In Dubai, industrial demand continues to be driven by trade, logistics, and regional distribution. What is changing is how occupiers are using space inside the warehouse.
A small but growing group of occupiers, particularly e-commerce operators, regional distributors, and third-party logistics providers, are redesigning operations around higher levels of automation. In some cases, this is leading to facilities that operate with minimal on-site labour and run continuously, with systems replacing tasks that were previously manual.
These are often described as “dark warehouses”. The term refers to buildings designed around machines rather than people: lighting, ventilation, and welfare space are limited because automated storage, robotics, and conveyor systems handle most of the work. The commercial logic is straightforward. Automation reduces reliance on labour, improves speed and accuracy, and allows operations to run consistently across longer hours without the variability that comes with large workforces.
In the UAE, fully dark warehouses remain uncommon. But many occupiers are already moving in that direction, designing facilities that are partially automated or capable of supporting greater automation over time. As a result, the real estate requirements associated with dark warehouses - power capacity, floor tolerances, clear heights, and structural consistency - are becoming relevant well before the model itself becomes widespread.
What automation changes in the occupier brief
For many occupiers, labour is now a more difficult variable to manage than rent. Scaling headcount, maintaining productivity across shifts, and managing turnover introduce operational friction, particularly for high-volume or time-critical distribution.
Automation offers a way to stabilise operations. It embeds performance into the building itself and reduces exposure to day-to-day variability. That shifts how real estate is assessed from a neutral container for activity to an active part of the operating model.
What this means for buildings
Automated operations demand more than modern specifications on paper.
Power capacity becomes a gating factor. Floor flatness, load tolerances, and clear heights move higher up the decision list. Internal layouts are driven by racking systems, conveyors, and robotics rather than people. Mezzanines and vertical storage replace conventional pick-and-pack formats.
In Dubai, this highlights a practical constraint: a significant share of existing industrial stock - including some relatively recent supply - was not designed with these requirements in mind. That does not make it redundant, but it does narrow the pool of buildings that can support more technical operations without compromise.
Where we’re seeing change
Zones such as Dubai South, JAFZA, Dubai Industrial City, and National Industries Park are where automation-led occupiers are concentrating their searches. The appeal is functional rather than reputational: infrastructure depth, plot flexibility, and the ability to support higher power loads.
Dubai South, in particular, benefits from scale, proximity to Al Maktoum International Airport, and the capacity to accommodate bespoke or semi-bespoke facilities.

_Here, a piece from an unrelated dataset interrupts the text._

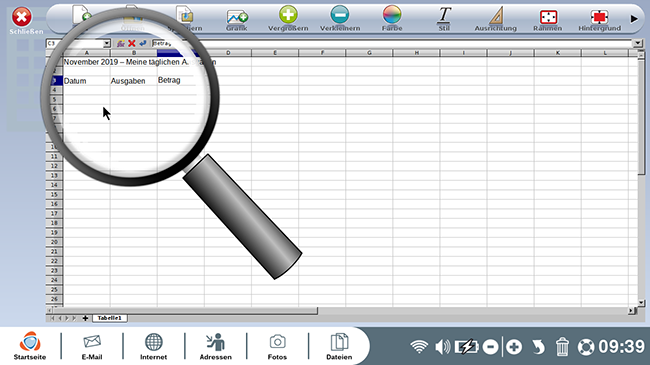
Task: Click the Verkleinern zoom-out icon
Action: (x=340, y=19)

For occupiers prioritising systemised workflows, those fundamentals often outweigh proximity to the traditional city core.
In more established locations, buildings can still compete, but scrutiny increases once technical requirements are tested. Rent alone is rarely decisive where operational constraints exist.
Retrofitting remains possible but limited
Retrofitting warehouses for automation is viable in some cases, but only where structure, power, and site configuration allow it. In practice, those constraints narrow options quickly.
This is why occupiers with defined automation strategies often favour buildings that offer flexibility from the outset, or landlords willing to adapt assets collaboratively. Developers delivering robust base-build specifications are better placed to respond as requirements evolve.
Standardised warehouse formats remain relevant but are increasingly assessed through the lens of adaptability rather than uniformity.
Leasing behaviour is adjusting
Automation is capital intensive. Once systems are installed, relocation becomes costly. Occupiers committing to this model tend to seek longer lease terms, clearer expansion rights, and closer alignment with landlords on infrastructure and asset management.
This can support income stability, but only where the asset genuinely supports the occupier’s operation over time.
What to watch next
This is not a step-change across the entire industrial market. Labour-led warehouses will continue to dominate much of the sector.
What is changing is the level of scrutiny at the upper end of demand. As automation becomes more common, occupiers are asking more of buildings before committing capital and operational risk.
Over the next few years, that scrutiny is likely to influence how new supply is specified, which assets justify reinvestment, and where leasing friction emerges. The market is not dividing, but expectations are tightening.
For occupiers, the question is not whether to automate, but where automation genuinely improves performance. For developers and landlords, it is whether assets are capable of supporting those decisions - now, and as requirements evolve.